I ran on Saturday morning, as I often do.  With one of my very best friends, as I often do.  But this time, instead of venturing out in the pre-dawn darkness, our schedules allowed us to leave slightly later, and we got to enjoy the sunrise along the shoreline of Lake Ontario.  Our plan was a 14km out-and-back along the rolling hills of North Shore Boulevard; our pace was quick and the conversation was easy.  Because that’s why I run now- I’ve tried to set aside race times and self-imposed pressures, and to focus on the changing role of running in my life.  Now it’s about fitness and health and mental clarity and friendships.  You see, I first met Michaela in 2002, when I began Chiropractic College and was training to qualify for the Boston Marathon.  Running has always been something I love deep-down-in-my-bones, it’s “in my blood” my husband says.  But until my move to Toronto fifteen years ago, I had never met someone with such raw talent for endurance running.  To say this girl is fast is a gross understatement, and she’s raced internationally with the maple leaf proudly on her back.  But she’s fast in an effortless sort of way, and has maintained that graceful stride and incredible talent through the last decade of motherhood and business-building.  And although competitive running has taken a backseat in her life too, her and I have recently rekindled our training partner days and managed to run together most weekends for the last several months.

Our friendship was initially built upon running, and we got to know each other on the sidewalks of Toronto and the trails of Sunnybrook Park.  As the years passed, our relationship grew and evolved, and we were bridesmaids in each other’s weddings, she’s the Godmother of my son, and we get our families together every couple of months.  A forty-five minute drive separates our front doors, but the fibers of running continue to weave themselves through our lives; pre-wedding 5k’s, post-baby Chilly half marathons, 20km long runs on deserted Milton side streets.  And all Winter long, she’s gotten in her car before the sun comes up to make the drive to me so we can run.  And talk.  And be together.  She doesn’t mind, she says, she listens to audiobooks, she says, she gets home in time to enjoy the day with her family, she says, this is a way to make it work, she says.  I say she’s amazing.  And this past Saturday morning, she reminded me why.

At the halfway point of our run, I began to hurt.  Not injury-hurt, more like the hurt that overexertion brings.  Usually I welcome fatigue on a run, but not until the end, and not until I feel like I’ve earned it.  This time it snuck up on me at the halfway point, 7km from home, with 7km of hills to go.  I had been sick for a few days earlier in the week, and the lingering effects of that illness were rearing their ugly head when I’d asked more of my body than it was willing to give.  I began to feel dizzy, my legs felt heavy, and I suffered quietly while she held up her end of the conversation.  A few kilometers from home, I asked her if we could walk.  “Of course,” she said, concerned for my well-being and not the training we were missing out on.  We walked a block, and I began to pick the pace back up.  As we neared the lake, I asked for another walk break.  “We can walk home if you need to,” she said, not aware of the guilt I felt for slowing her down and the failure I felt for stopping.  Us runners are strange breeds, and we always take a bad run as a personal affront that means we will spend eternity seeking a runner’s high and die slow and out-of-shape and alone (or perhaps that’s just me).
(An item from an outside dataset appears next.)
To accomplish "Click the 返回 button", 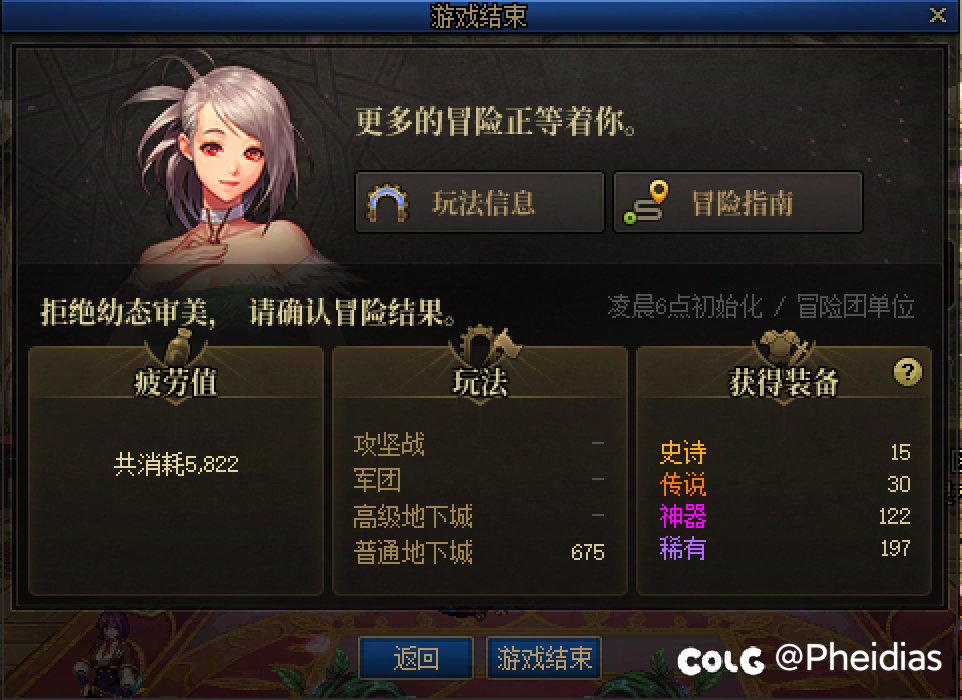I will [x=415, y=658].
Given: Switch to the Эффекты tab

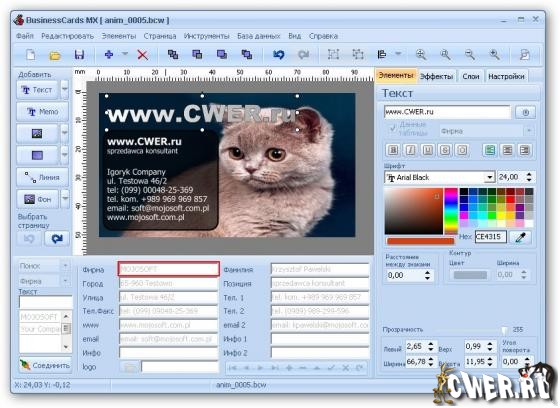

I rallied, we ran the 2km back to my place, and after some stretching and water, we went our separate ways.  I texted her that afternoon, thanking her for her patience, and this was her response:

“Running these days is not about how fast we go but just about being together and having my Ashley time.  I could have walked the whole way with you.  Love you!”

And there you have it.

To segue back to Family Day, she’s part of my family and I love her like the sister I never had.  Family is support and loyalty and appreciation, love and gratitude and friendship.  I’ve written about the importance of friendships before, and I’m lucky to have a handful of girlfriends that feel like family.  Are like family.  Are family.

So happy Family Day to them, and to you.  May we all feel at home with our family and with our friends.